■ SOURCE EXTRACT
========================================================================
Welcome ✦✧
This is a newsletter about trying to live a meaningful, intellectually engaged, self-actualized life. It’s about how to take your intellectual, artistic, and literary aspirations seriously—especially when you’re no longer in school or academia but have an urgent, unstoppable desire to keep on learning, making, and growing.
And it’s also about how genuinely fun it is to read an amazing book and discuss it with others!
Each week, I’ll write posts about:
Great contemporary literature and essays—I love Annie Ernaux, Olga Ravn, Ben Lerner, and Olivia Laing
Older, canonical works—this year I’m reading Pierre Bourdieu and (re)reading Marcel Proust
Design trends and beautifully designed objects
How to apply ideas from philosophy, critical theory, sociology, and art history to everyday life
And here and there I’ll offer a few lukewarm-to-hot takes on gender, culture, technology, society, and human relations.
What does “personal canon” mean? ✦✧
Everyone has their own personal, idiosyncratic, highly subjective, sense of their own canon—the things they will return to for the rest of their lives, the things that shaped them, the things that reward renewed attention, looking, reading, listening, experiencing. I’m always interested in what that canon is for others—and I love talking about what my own canonical works are!
========================================================================
■ WHAT NEEDS TO BE DONE
Please reproduce the newsletter welcome word for word, starting at "Each week, I’ll" and ending at "and human relations.".
========================================================================
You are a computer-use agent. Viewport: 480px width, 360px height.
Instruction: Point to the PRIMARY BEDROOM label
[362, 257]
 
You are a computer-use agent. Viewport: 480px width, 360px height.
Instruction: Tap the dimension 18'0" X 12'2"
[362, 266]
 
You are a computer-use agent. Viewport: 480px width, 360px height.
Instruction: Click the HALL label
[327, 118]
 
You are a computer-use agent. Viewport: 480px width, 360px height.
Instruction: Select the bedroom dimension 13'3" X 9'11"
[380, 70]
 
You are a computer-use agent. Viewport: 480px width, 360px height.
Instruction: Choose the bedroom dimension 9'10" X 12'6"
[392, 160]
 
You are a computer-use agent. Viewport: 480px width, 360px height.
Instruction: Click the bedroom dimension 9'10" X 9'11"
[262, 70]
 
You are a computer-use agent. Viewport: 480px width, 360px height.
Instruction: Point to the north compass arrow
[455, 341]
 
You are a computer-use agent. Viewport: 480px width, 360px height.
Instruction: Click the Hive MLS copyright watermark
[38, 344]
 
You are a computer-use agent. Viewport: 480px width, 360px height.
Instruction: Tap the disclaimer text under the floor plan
========================================================================
■ TASK ANSWER
Each week, I’ll write posts about:
Great contemporary literature and essays—I love Annie Ernaux, Olga Ravn, Ben Lerner, and Olivia Laing
Older, canonical works—this year I’m reading Pierre Bourdieu and (re)reading Marcel Proust
Design trends and beautifully designed objects
How to apply ideas from philosophy, critical theory, sociology, and art history to everyday life
And here and there I’ll offer a few lukewarm-to-hot takes on gender, culture, technology, society, and human relations.